Getting Clear on My Personal Vision and Mission
For me, this is a no brainer. I already begin and end my day with some sort of reflection about progress, and the act of putting into writing the bar that I’m daily holding myself up against was cathartic. I’ve written personal vision and mission statements before, but each time I get a little clearer about who I am, what my purpose is, and how to get there. It’s an inspiring process that I encourage everyone, especially those responsible for raising kids. I’m a firm believer that if we’re intentional about our lives, then our kids will be intentional about theirs. For those curious, my personal mission centers around being a life changing husband, father, and leader to those in my personal orbit. With that as a my bar, and personal values like growth, reflection, faith, and loyalty as my anchors, I daily evaluate the progress of my decisions and actions against this question: how effectively did I lead myself, my family, and others today?
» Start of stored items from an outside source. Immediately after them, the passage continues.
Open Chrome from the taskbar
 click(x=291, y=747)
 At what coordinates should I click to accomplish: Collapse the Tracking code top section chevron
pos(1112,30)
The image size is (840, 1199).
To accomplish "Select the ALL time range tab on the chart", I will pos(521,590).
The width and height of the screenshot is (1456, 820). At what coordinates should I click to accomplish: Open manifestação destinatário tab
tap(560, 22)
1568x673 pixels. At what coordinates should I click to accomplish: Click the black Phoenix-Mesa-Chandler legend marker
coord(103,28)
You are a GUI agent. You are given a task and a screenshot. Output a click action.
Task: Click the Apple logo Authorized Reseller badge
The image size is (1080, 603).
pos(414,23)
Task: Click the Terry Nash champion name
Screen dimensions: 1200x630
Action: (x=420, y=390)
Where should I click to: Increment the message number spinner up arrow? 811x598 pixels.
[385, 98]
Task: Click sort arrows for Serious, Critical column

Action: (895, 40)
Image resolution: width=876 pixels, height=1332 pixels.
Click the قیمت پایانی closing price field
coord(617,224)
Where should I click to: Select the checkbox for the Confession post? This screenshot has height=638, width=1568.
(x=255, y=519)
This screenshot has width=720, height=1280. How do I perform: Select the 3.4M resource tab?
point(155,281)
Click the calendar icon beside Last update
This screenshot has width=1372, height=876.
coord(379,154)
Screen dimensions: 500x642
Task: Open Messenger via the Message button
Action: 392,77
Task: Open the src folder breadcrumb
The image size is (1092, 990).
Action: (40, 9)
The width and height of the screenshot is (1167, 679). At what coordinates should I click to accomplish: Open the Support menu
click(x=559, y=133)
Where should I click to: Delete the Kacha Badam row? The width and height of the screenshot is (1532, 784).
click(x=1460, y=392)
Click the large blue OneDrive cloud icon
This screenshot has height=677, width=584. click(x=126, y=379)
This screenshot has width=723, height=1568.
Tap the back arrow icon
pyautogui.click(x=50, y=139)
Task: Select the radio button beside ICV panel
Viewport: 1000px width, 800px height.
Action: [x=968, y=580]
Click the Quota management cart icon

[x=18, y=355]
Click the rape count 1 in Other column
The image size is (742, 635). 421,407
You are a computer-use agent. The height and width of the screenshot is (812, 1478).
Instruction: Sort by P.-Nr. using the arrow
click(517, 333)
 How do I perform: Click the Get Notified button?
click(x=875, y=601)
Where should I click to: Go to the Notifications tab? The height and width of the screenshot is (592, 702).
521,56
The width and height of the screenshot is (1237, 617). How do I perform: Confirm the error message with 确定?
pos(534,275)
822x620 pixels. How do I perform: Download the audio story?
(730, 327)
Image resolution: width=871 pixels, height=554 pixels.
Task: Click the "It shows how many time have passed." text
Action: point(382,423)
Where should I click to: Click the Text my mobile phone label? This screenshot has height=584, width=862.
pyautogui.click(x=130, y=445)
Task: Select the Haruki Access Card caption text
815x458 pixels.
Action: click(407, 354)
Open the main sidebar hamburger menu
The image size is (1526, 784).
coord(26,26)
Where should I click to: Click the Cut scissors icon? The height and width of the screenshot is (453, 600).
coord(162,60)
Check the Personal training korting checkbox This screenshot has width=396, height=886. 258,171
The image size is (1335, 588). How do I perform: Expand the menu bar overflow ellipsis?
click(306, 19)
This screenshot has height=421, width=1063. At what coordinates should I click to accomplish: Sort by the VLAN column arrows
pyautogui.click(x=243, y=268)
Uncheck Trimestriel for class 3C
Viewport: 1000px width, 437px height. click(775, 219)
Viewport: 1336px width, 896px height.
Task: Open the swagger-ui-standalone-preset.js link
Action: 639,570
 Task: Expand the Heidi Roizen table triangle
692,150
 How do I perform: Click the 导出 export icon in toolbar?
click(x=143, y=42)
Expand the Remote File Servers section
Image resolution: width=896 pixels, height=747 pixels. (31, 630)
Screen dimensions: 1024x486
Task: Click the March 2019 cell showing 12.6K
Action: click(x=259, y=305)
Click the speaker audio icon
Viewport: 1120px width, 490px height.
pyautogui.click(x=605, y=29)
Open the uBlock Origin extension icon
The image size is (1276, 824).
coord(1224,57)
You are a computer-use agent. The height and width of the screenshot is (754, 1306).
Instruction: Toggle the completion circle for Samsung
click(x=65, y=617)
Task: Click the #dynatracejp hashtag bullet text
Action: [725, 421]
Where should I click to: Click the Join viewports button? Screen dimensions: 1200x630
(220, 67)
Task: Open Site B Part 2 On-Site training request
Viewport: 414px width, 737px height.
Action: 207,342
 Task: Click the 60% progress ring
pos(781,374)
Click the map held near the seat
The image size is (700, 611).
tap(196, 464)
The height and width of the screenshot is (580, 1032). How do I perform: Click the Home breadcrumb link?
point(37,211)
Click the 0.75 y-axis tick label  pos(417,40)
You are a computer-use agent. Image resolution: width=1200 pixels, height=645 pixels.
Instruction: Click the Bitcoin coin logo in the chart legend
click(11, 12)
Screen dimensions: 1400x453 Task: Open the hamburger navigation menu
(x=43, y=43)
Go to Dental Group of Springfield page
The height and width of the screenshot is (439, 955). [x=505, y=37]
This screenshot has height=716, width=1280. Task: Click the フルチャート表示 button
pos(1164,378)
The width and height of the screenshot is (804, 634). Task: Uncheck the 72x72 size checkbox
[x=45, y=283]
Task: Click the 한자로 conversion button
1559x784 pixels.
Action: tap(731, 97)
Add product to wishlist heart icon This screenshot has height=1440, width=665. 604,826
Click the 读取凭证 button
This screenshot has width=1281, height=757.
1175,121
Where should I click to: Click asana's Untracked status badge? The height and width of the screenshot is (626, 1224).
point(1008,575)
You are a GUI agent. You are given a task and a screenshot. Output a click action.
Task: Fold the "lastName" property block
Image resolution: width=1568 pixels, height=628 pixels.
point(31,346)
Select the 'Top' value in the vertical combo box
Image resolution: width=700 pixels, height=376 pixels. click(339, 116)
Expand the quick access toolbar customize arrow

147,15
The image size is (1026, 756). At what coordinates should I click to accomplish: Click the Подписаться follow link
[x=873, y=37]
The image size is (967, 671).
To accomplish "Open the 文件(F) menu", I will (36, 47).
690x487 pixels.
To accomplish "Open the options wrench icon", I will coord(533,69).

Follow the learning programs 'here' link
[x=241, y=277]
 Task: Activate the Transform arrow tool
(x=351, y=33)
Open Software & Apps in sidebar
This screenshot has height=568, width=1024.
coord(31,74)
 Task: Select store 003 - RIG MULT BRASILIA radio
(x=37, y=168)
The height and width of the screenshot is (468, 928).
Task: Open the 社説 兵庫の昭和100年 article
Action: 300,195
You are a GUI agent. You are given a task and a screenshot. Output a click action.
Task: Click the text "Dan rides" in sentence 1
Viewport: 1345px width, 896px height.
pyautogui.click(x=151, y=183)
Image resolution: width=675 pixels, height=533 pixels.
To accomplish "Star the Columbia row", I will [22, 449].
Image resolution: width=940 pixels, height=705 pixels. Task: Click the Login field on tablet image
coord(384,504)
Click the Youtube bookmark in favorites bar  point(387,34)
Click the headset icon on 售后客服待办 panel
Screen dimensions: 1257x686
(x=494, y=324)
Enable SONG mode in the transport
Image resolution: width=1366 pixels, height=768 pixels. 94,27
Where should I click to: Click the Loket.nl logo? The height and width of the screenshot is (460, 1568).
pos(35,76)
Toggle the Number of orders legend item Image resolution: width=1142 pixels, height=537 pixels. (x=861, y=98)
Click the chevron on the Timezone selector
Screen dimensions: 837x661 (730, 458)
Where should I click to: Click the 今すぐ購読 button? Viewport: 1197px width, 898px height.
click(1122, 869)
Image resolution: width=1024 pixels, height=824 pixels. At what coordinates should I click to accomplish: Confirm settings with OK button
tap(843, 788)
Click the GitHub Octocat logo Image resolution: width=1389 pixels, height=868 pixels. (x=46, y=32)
Understanding the impact of #strongchurch
For me, growing up in a local church transformed my life, mostly because of the foundation and preventative care that it provided. I grew up knowing that I had a purpose in life, that all people have God given value, that I am created to love and be loved by God and others. These are principles that were explicitly taught to me by my parents, and reinforced through the activities of my local church who served as partners in raising me into adulthood. Just like no person is perfect, neither is any one church, but that’s also kind of the point. The gathering of believers together to grow as believers (hence the purpose of the church) isn’t about perfection, it’s about growth. My strong foundation being raised as a churchgoer is what’s responsible for my life’s orientation around learning and growing. This in and of itself is an invaluable legacy to pass on to my children.
Anyone who has ever heard Mr. Stevenson speak knows that this man has stories to tell for days. What’s most impressive though is his sense of hope and optimism in the face of really difficult circumstances. At the beginning of his book he talks about starting his career as a law student hopeless adrift, until he found his way to his purpose. Even the title, just mercy strikes a cord with me because we all need a partner, someone or something bigger than ourselves to help us find ourselves. My entire life I’ve grown up knowing and understanding what it means to be the beneficiary of grace. Mercy is a bit different from grace. Most people are ok with the idea of grace being extended by a benevolent God who cares about us all equally. But mercy, just mercy, is a desperate plea for love, forgiveness, help, care, and grace when no one (perhaps not even yourself), thinks you deserve it. I’ve come to believe that everyone makes mistakes, myself included, and the truest test of all our characters is how we respond after the mistake.
With these lessons in mind, as I’ve said before leadership is more caught than taught. My aim is to model these principles with my own life, and as I do so, start a conversation with my daughters about why they’re important as they begin to adopt their own.